3.3. In Vitro Cytotoxicity

In vitro cytotoxicity assay confirmed that COE and CO-NPs significantly suppressed the MCF-7 cells’ growth within 24 h and increased in 48 h when compared to iron oxide or untreated control (Figure 2a,b). The IC50 doses of COE and CO-NPs were 24 µg/mL and 9 µg/mL after 48 h (Figure 2b). Only the MCF-7 cells’ growth was significantly (p ≤ 0.05) inhibited by CO-NPs treatment (91%); neither hMSCs (18%) nor MDA-MB-231 (22%) cells were significantly (p ≤ 0.05) impaired (Figure 2c). The IC50 doses of COE (24 µg/mL) and CO-NPs (9 µg/mL) were applied to doxorubicin and tamoxifen. The results showed that 24 µg/mL of doxorubicin inhibited only 8%, and tamoxifen inhibited 15% of MCF-7 cells. CO-NPs (9 g/mL) inhibited only 2% after doxorubicin treatment and 1% after tamoxifen treatment for 48 h (Figure 2d).

Figure 2

In vitro cytotoxicity of Cinchona officinalis extract (COE), iron oxide, and Cinchona officinalis extract-loaded iron oxide nanoparticles (CO-NPs) on MCF-7 breast cancer cells after 24 h (a) and 48 h (b). (c) shows the comparative cell growth inhibitory effect of CO-NPs using hMSCs, MCF-7, and MDA-MB-231 cells after 48 h. (d) shows the cell growth inhibitory effect of COE, CO-NPs vs doxorubicin and tamoxifen in MCF-7 cells after 48 h. The data are presented as means ± SD (n = 6). Values having an asterisk (*) or (**) are significantly different, compared with untreated cells (p ≤ 0.01 & p ≤ 0.05, respectively).

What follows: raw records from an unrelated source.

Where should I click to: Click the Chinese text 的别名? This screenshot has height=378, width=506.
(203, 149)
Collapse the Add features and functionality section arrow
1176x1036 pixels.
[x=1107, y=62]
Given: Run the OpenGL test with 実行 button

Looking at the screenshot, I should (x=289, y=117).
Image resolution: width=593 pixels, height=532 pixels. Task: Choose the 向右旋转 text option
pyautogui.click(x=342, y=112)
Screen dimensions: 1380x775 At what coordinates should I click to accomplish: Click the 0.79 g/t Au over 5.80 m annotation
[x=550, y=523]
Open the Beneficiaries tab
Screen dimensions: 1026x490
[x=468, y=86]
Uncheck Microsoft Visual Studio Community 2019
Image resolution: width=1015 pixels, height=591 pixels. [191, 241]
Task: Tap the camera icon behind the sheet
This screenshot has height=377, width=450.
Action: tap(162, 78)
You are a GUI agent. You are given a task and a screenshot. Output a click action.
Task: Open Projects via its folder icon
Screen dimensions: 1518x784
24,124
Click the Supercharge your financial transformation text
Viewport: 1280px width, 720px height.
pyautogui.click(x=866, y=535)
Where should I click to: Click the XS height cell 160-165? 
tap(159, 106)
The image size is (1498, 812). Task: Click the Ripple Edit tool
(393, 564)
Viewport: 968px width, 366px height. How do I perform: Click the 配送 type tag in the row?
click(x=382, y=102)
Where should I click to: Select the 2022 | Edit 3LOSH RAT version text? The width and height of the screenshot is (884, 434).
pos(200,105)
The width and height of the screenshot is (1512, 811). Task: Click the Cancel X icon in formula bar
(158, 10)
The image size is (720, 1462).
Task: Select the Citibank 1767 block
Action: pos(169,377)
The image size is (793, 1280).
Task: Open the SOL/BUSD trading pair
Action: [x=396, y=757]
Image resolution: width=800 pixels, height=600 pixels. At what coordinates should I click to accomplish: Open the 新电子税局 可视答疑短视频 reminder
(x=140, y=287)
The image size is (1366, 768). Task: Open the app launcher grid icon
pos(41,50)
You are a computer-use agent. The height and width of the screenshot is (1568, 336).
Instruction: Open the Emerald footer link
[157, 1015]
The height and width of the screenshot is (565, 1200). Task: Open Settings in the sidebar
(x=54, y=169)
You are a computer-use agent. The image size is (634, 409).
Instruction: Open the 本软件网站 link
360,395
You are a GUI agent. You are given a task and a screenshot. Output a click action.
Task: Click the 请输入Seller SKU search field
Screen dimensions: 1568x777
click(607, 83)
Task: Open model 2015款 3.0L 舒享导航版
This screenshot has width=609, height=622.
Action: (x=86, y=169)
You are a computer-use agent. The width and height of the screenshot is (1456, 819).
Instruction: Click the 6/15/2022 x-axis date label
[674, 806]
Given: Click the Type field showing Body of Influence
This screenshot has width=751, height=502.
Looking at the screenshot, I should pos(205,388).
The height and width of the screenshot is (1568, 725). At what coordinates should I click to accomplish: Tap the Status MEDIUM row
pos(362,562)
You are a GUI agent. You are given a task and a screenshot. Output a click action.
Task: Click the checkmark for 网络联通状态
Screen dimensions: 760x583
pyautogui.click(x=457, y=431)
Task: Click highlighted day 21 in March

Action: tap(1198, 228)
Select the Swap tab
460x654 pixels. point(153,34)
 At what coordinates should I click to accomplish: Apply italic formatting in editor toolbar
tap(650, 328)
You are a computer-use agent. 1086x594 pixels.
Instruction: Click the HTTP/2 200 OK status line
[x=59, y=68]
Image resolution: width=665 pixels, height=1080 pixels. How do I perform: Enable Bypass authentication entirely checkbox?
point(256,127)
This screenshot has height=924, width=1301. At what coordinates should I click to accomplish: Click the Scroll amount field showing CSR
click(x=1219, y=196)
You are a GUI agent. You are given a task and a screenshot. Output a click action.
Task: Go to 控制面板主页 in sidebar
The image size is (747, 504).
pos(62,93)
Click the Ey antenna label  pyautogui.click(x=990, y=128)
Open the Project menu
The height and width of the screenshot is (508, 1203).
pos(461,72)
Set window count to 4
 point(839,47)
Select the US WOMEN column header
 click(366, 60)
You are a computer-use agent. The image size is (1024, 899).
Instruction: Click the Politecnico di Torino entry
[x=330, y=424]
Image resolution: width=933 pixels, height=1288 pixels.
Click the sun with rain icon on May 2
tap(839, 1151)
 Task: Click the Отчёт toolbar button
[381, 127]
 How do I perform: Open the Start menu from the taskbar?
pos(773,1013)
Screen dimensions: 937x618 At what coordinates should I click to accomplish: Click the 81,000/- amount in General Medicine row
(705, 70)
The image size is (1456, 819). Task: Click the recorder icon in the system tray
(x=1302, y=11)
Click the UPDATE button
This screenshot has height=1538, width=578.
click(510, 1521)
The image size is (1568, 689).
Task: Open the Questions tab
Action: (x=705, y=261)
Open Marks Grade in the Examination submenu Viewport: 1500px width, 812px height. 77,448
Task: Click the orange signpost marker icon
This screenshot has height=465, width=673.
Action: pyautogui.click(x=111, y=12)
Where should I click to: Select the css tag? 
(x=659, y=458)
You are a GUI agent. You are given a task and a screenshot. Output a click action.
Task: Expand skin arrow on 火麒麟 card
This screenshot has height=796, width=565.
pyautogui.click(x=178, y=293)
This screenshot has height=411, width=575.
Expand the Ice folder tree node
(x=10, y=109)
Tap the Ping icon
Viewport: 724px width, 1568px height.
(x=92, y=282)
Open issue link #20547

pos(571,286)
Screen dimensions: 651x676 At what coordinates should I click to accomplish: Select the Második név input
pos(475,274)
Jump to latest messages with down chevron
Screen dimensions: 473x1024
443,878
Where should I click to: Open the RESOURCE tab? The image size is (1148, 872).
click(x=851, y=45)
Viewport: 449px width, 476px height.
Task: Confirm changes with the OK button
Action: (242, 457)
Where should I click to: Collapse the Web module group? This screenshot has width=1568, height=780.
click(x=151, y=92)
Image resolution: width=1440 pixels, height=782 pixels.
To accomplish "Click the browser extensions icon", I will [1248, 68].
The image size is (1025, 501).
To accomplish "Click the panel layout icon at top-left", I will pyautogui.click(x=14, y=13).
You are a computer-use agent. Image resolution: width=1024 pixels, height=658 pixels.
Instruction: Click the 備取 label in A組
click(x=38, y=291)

3.4. Cell and Nuclear Morphology

Cellular and nuclear morphological variations were observed in IC50 doses of COE (24 µg/mL) and CO-NPs (9 µg/mL)-treated MCF-7 cells after 48 h (Figure 3). In comparison to COE treatment, PI staining revealed irregular shaped nuclei, indicating nuclear damage and apoptosis in MCF-7 cells after CO-NPs treatment. After being exposed to COE (24 g/mL) and CO-NPs (9 g/mL) for 48 h, AO/ErBr staining images revealed that some MCF-7 cells had dark green color, while others had light green, orange, and red colors, indicating the presence of pre-apoptotic, early apoptotic, late apoptotic, and necrotic cells, respectively (Figure 2b). The highest number of late apoptotic cells was observed at the 9 µg/mL dose of CO-NPs when compared to COE. Manual counting of apoptotic and necrotic cells within an average of 300 cells found that 83% in apoptotic and 6% were found with necrotic morphology.

Figure 3

AO/ErBr staining, propidium iodide staining, and JC-1 staining images (200×) of untreated cells, and MCF-7 cells treated with Cinchona officinalis extract (COE) and Cinchona officinalis extract-loaded iron oxide nanoparticles (CO-NPs) for 48 h. IC50 doses are 24 µg/mL and 9 µg/mL for COE and CO-NPs, respectively.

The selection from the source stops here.